Provided text →

------------------------------

This analysis was performed to explore the rate of additional RAS mutations in a first-line population randomised within a trial focussing on anti-VEGF therapy and to further assess whether a change to an extended RAS mutation population has any impact on the predictive and prognostic outcomes of extended RAS MT vs WT. In addition, we undertook an analysis of PIK3CA mutation status (exons 9 and 20 combined), exploring any interaction with progression-free survival (PFS), overall survival (OS) and response rate (RR) in patients receiving anti-VEGF therapy with bevacizumab when combined with capecitabine in the randomised phase III MAX study.
Materials and methods
Patients and study design
The MAX study design and eligibility criteria have been reported previously (Tebbutt et al, 2010). The primary objective of this phase III study was to evaluate the effect of adding bevacizumab with or without mitomycin to capecitabine on PFS among patients receiving first-line chemotherapy for their mCRC. Enrollment of patients in the original trial occurred between July 2005 and June 2007. Patients were randomly assigned to receive capecitabine (C); capecitabine and bevacizumab (CB); and capecitabine, bevacizumab and mitomycin C (CBM). All patients who participated in the MAX translational studies provided written informed consent at the time of study enrolment. Ethics approval for translational studies was obtained centrally.

------------------------------

Listed entries →
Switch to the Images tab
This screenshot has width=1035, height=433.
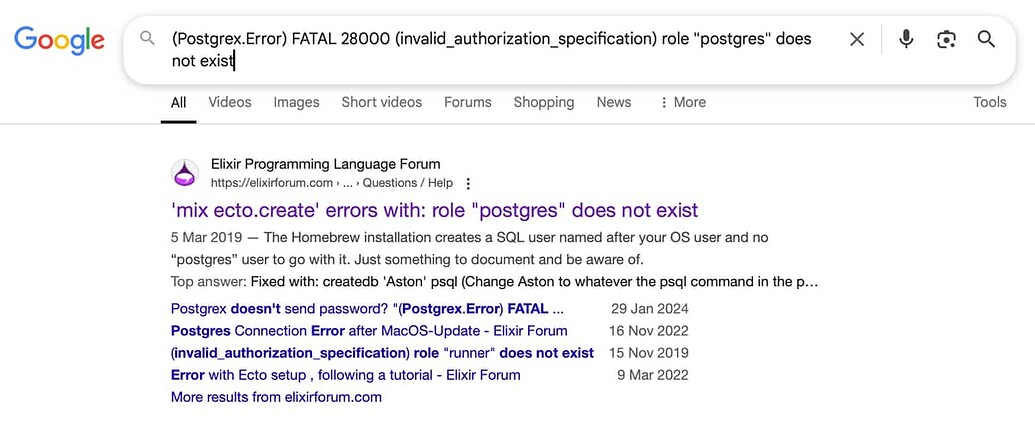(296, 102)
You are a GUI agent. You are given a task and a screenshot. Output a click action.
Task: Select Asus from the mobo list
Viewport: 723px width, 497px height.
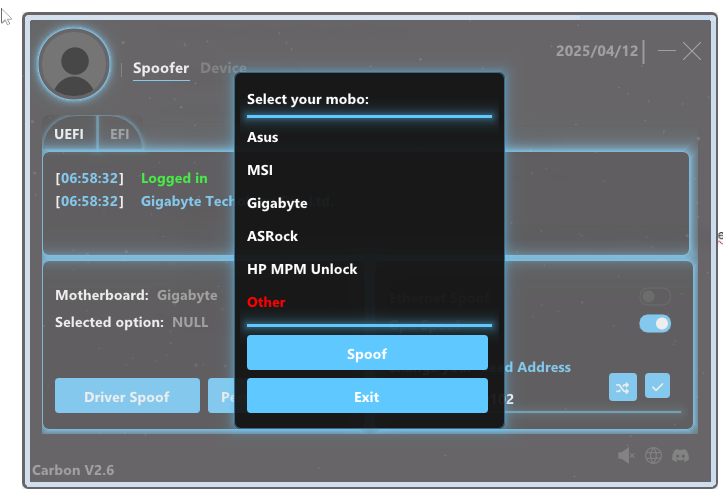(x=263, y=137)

------------------------------

Questions →
**A.** Print the section of the MAX study text starting with "This analysis was" and going on through "III MAX study.".
**B.** Using the MAX study text, answer these questions:
(i) Which PIK3CA exons were combined in the mutation status analysis?
(ii) Between which months and years did patients enroll in the original trial?
(iii) What three treatments were patients randomly assigned to receive?

Exercise solutions →
**A.**
This analysis was performed to explore the rate of additional RAS mutations in a first-line population randomised within a trial focussing on anti-VEGF therapy and to further assess whether a change to an extended RAS mutation population has any impact on the predictive and prognostic outcomes of extended RAS MT vs WT. In addition, we undertook an analysis of PIK3CA mutation status (exons 9 and 20 combined), exploring any interaction with progression-free survival (PFS), overall survival (OS) and response rate (RR) in patients receiving anti-VEGF therapy with bevacizumab when combined with capecitabine in the randomised phase III MAX study.

**B.**
(i) Exons 9 and 20.
(ii) Between July 2005 and June 2007.
(iii) Capecitabine (C); capecitabine and bevacizumab (CB); and capecitabine, bevacizumab and mitomycin C (CBM).